**Task instructions**
Match the string "computer" against each line below, and copy every line that matches.

**Given data**

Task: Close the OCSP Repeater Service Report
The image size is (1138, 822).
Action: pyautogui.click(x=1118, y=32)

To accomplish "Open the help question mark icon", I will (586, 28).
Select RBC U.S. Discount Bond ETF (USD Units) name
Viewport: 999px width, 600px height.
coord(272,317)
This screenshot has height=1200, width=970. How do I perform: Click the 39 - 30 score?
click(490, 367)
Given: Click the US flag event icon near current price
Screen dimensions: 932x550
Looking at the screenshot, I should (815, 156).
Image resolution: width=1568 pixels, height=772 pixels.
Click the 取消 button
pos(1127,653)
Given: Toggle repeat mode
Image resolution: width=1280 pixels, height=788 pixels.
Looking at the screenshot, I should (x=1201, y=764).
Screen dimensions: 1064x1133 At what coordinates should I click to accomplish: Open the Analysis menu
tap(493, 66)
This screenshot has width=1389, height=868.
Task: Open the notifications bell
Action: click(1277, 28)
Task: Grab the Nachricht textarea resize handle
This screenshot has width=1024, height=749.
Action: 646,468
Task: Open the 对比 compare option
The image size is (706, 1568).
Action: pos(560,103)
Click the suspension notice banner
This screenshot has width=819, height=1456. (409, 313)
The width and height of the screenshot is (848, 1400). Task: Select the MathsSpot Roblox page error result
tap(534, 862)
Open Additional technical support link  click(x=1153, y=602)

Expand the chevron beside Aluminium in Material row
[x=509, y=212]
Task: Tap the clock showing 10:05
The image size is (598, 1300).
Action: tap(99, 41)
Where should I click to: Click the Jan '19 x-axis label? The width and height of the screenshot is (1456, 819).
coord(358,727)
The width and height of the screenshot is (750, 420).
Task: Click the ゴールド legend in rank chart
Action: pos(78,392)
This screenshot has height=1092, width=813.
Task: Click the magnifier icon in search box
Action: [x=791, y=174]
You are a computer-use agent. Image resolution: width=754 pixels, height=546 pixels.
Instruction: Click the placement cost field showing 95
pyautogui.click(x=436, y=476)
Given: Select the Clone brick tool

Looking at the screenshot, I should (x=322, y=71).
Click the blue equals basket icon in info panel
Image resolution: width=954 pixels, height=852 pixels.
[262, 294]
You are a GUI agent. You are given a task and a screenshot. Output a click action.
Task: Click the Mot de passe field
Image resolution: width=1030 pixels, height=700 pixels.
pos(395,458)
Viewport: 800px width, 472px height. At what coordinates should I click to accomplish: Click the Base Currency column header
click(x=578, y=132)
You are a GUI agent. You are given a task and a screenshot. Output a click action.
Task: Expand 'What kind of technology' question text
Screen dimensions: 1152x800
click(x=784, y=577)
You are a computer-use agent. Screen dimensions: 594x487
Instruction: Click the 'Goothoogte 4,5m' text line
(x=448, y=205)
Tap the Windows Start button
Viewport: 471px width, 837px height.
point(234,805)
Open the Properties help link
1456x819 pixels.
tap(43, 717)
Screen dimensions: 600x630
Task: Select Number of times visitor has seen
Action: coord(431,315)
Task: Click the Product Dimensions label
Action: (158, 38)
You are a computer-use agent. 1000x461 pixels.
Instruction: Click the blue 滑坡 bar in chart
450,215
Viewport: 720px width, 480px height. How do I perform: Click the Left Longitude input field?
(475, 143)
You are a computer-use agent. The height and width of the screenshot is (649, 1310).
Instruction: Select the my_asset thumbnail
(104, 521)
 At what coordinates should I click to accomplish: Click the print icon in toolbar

**Exercise answer**
You are a computer-use agent. Image resolution: width=754 pixels, height=546 pixels.
You are a computer-use agent. Screen dimensions: 594x487
You are a computer-use agent. 1000x461 pixels.
You are a computer-use agent. The height and width of the screenshot is (649, 1310).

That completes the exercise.